• PROBLEM TO WORK ON
Within the material below, how many lines carry the word "Switch"? State only the number.

THE DATA section start

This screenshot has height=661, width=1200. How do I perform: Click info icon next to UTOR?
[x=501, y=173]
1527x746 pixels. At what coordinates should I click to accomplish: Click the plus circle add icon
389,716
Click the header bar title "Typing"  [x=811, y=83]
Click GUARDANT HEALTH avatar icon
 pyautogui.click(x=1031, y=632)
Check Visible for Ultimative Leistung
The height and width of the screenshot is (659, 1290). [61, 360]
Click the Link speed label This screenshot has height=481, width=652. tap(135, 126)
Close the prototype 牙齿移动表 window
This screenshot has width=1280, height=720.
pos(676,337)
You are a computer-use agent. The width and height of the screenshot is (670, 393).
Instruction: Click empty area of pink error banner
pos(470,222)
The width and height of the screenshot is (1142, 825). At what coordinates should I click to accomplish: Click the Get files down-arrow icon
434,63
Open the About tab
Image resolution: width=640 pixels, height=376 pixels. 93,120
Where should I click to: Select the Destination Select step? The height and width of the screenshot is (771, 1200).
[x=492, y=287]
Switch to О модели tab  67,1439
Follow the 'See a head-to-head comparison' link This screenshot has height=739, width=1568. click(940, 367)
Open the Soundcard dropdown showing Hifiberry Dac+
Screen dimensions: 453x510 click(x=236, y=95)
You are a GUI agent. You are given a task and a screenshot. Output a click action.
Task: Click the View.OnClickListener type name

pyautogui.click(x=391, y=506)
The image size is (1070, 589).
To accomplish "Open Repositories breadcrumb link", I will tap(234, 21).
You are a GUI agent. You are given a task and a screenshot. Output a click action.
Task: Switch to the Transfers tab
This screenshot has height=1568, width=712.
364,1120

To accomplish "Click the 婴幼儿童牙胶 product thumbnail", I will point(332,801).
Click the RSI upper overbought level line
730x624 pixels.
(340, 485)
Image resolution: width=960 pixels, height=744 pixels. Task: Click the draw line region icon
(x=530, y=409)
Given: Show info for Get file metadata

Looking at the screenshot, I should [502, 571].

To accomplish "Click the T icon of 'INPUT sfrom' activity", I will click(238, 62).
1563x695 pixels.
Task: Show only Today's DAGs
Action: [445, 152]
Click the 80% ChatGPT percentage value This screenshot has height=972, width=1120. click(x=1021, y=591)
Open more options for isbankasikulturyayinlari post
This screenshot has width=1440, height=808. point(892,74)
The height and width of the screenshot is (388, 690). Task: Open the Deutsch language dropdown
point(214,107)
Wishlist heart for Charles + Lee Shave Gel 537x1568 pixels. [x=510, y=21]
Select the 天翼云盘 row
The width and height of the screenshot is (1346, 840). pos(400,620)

THE DATA section end

• REPLY TO THE TASK
2